Une tendance que confirme le chiffre de vente record atteint par un tableau du peintre orientaliste Majorelle, qui a plafonné à un million quatre cent cinquante mille dirhams, lors de la dernière vente aux enchères organisée le 26 mars 2005 à l’hôtel de la Compagnie marocaine des œuvres et objets d’art (CMOOA), situé au quartier Bourgogne, à Casablanca. Trois mois et quelques jours plus tôt,
« Femme noire », du même peintre orientaliste, a été acquis à un prix de huit cent quatre-vingt-quinze mille dirhams. Chiffres qui, bien entendu, n’ont jamais été atteints par un peintre marocain, sachant que le plus haut prix réalisé par les nôtres n’a jamais franchi la barre des 210.000 dirhams. Ce record revient de plein droit à un artiste marocain défunt, en l’occurrence Ali Rbati. Gharbaoui, Cherkaoui, ou encore Chaïbia, viennent bien derrière. Remarquons que les artistes marocains les plus vendus sont généralement des défunts, mais ce n’est pas dans ce constat qu’il faut chercher une explication à leur percée posthume. Si ces artistes ont réussi à survivre à travers leurs toiles, c’est parce que ces toiles continuent d’interpeller les Marocains.
Leurs tableaux sont peints en couleurs hautement locales, leur contenu garde une prise sur notre réalité, et les matériaux utilisés sont finalement les mêmes que les Marocains utilisent dans leur vie de tous les jours (henné, peaux de chèvre, laine de mouton, etc), sans oublier certains symboles fortement ancrés dans l’imaginaire des Marocains –khmissa, pour conjurer le mauvais œil, ou encore des masques qui en disent long sur l’ancrage africain des Marocains. En bref, si ces artistes restent de loin les plus sollicités, c’est parce que, par leurs œuvres, ils expriment une identité, ou plus encore revendiquent une appartenance à une sphère géographique-culturelle précise.
Par ce que l’on vient de dire, il ne faut évidemment pas comprendre que les artistes marocains vivants ne vendent pas. Bien des artistes plasticiens de nos jours arrivent d’ailleurs à vivre suffisamment de leur art, mais ils restent pénalisés par un marché d’art qui n’est pas près de se structurer, et moins encore de s’organiser. De plus en plus de galeristes, qui affirment avoir la vie dure, déposent leur bilan. Et pour cause, disent-ils. A la désaffection présumée des Marocains pour les objets d’art, se conjugue un manque d’intérêt de la part de l’Etat pour le secteur. De l’Etat, les galeristes veulent obtenir un « statut particulier » selon lequel les galeries, qui ne devraient pas être considérées comme des entreprises commerciales, ont un rôle citoyen à jouer dans l’éducation des goûts.

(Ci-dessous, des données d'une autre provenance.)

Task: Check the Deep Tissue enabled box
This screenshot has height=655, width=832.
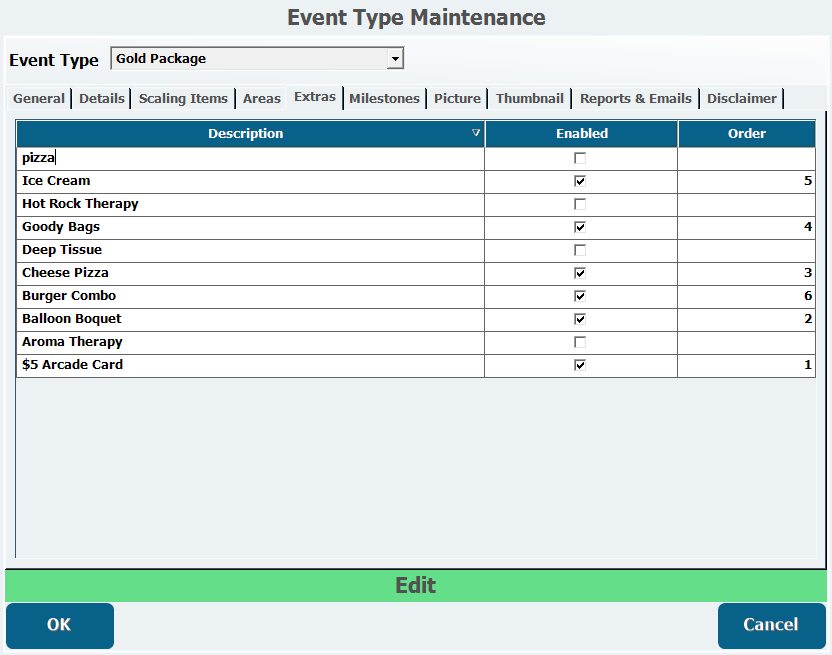Action: point(580,250)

En plus de la reconnaissance de ce rôle, l’Etat, à travers le ministère de la Culture, devrait octroyer des subventions aux galeristes, au même titre que d’autres secteurs (théâtre, cinéma, livre, etc).
Mais passons, la crise, si crise il y en a, ne peut être réduite à sa seule dimension pécuniaire. Le peu d’enthousiasme que les Marocains manifestent pour les objets d’art s’explique également par la nature, pour ne pas dire la qualité, du produit proposé. Les visiteurs sont libres de leurs choix. Si généralement ils n’affichent pas de préférence pour l’abstrait, c’est aux exposants d’en tirer les leçons. Il est préjudiciable de ne voir dans cette préférence que l’effet d’un manque de goût. Contrairement à ce que certains artistes pensent, les Marocains ont démontré, chiffres à l’appui, qu’ils sont prêts à acheter au prix d’or des tableaux de leur préférence. L’embellie que connaît l’orientalisme au Maroc est la preuve, s’il en faut, que ces Marocains aiment voir concret.